James Montgomery Flagg rebooted Uncle Sam far more memorably. He famously used himself for a model, giving the old character (dated to the war of 1812, updated by Thomas Nast in the 1860s) a freshly gruff mien for his first appearance on the cover of Leslie’s Illustrated News. The pointed finger, stern look and dandy costume were all there, over a legend of “I WANT YOU.” A second version of the same drawing executed in a larger scale for the Division of Pictorial Publicity came later in the year, with “For U.S. Army” appended to his lettered demand. Although Flagg would produce over 40 posters during 1917–18, with many featuring Uncle Sam, none would outperform I WANT YOU, which sold over four million copies in two years.
The Gibson Girl was supplanted by a variety of competing “it” girls. All were proto-flappers: slimmer, more animated, s-curve corsets discarded. The contenders included the “Brinkley Girl,” “Fisher Girl,” and “Christie Girl,” the work product of Nell Brinkley, Harrison Fisher, and Howard Chandler Christie, respectively. All contributed to the war effort. But Howard Chandler Christie secured the attentions of the United States Navy, for whom he produced nearly every recruiting poster during the war. Christie’s women exhort, coax, and event taunt men into volunteering for service. “Gee!! I wish I were a man,” dreams a woman in a sailor suit, “I’d join the Navy.” The typeset copy lowers the boom: “BE A MAN AND DO IT.”
The birth of the consumer economy and the emergence of modern advertising mark the early 20th century. The skills used to sell baking powder, Jell-o, and cosmetics were applied to the promotion of armed conflict. Sometimes those agendas intermingle, and the results can be jarring. In a discomfiting 1919 ad for Luxite Hosiery, we see the flip side of wartime propaganda after the fact. The sexy Navy recruiter who “wishe[d] she were a man” has re-embraced angelic femininity. Gesturing grandly if delicately, her attentions are nominally devoted to the sailor she urged to sign up, convalescing in a wheelchair. He serves as a patriotic prop. She has been reborn as a fashionable caregiver with great legs.

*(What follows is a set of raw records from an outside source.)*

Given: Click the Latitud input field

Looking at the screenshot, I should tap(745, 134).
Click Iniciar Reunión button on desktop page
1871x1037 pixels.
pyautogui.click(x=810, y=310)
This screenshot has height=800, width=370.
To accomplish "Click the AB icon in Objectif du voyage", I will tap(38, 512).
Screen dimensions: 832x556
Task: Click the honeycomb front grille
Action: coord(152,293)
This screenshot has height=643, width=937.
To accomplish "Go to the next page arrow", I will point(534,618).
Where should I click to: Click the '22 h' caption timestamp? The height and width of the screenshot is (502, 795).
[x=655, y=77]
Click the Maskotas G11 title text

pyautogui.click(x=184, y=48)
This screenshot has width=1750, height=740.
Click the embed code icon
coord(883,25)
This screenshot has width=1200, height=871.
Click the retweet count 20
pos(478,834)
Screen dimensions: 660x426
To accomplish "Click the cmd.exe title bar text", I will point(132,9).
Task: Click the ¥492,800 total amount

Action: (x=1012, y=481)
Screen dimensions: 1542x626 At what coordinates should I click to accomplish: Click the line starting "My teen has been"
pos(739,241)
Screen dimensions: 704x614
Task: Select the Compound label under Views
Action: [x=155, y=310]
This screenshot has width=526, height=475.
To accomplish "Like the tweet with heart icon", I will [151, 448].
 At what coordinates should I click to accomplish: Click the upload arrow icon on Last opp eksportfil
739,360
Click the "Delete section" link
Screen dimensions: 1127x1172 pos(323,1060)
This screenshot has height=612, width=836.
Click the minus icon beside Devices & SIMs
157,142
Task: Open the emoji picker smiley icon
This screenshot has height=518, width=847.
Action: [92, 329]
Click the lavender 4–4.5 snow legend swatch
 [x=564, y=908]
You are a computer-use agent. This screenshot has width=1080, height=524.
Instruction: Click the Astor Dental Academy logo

Finally, a kind of beastly personification was used to characterize the enemy. The “hun” was repeatedly depicted as insatiable fiend, never more vividly than in Harry Hopps’s “Destroy this mad brute” poster. A rampaging gorilla in a Kaiser helmet with matching mustache has come ashore, having ravaged the desolate city behind him. His right hand brandishes a bloody club labeled Kultur, while his left arm gathers a half-dressed, distraught blonde: the straw-woman, whose honor must be defended at all costs. The brute intriguingly anticipates King Kong, the monster primate to ravage midtown 15 years hence.
American propaganda in World War I goes well beyond the posters commissioned by the DPP. Songwriters, vaudevillians, pamphleteers, filmmakers, essayists, and orators contributed to the effort, in addition to illustrators and cartoonists. At its best, the graphic output of those years demonstrated the rhetorical and creative prowess of American artists trained in advertising from the turn of the century. Ironically, the illustrators led by Gibson used public service to mitigate negative associations with “commercialism,” even though the propaganda they churned out was simply advertising for a bigger client.
But what of the contemporary question? The racism and xenophobia of the Donald Trump regime have provoked an active response from people in today’s creative industries. Illustrators and cartoonists have mounted a propaganda effort of their own. They have mocked the president, to be sure, but have also advocated for a vision of the United States as an incomplete project, an ideological contraption worthy of investment and repair. After the dust settles on this November election, it will be the job of critics and historians to sift through the work of this time, to tease out the motives and evaluate the production of our latter day Department of Pictorial Publicity.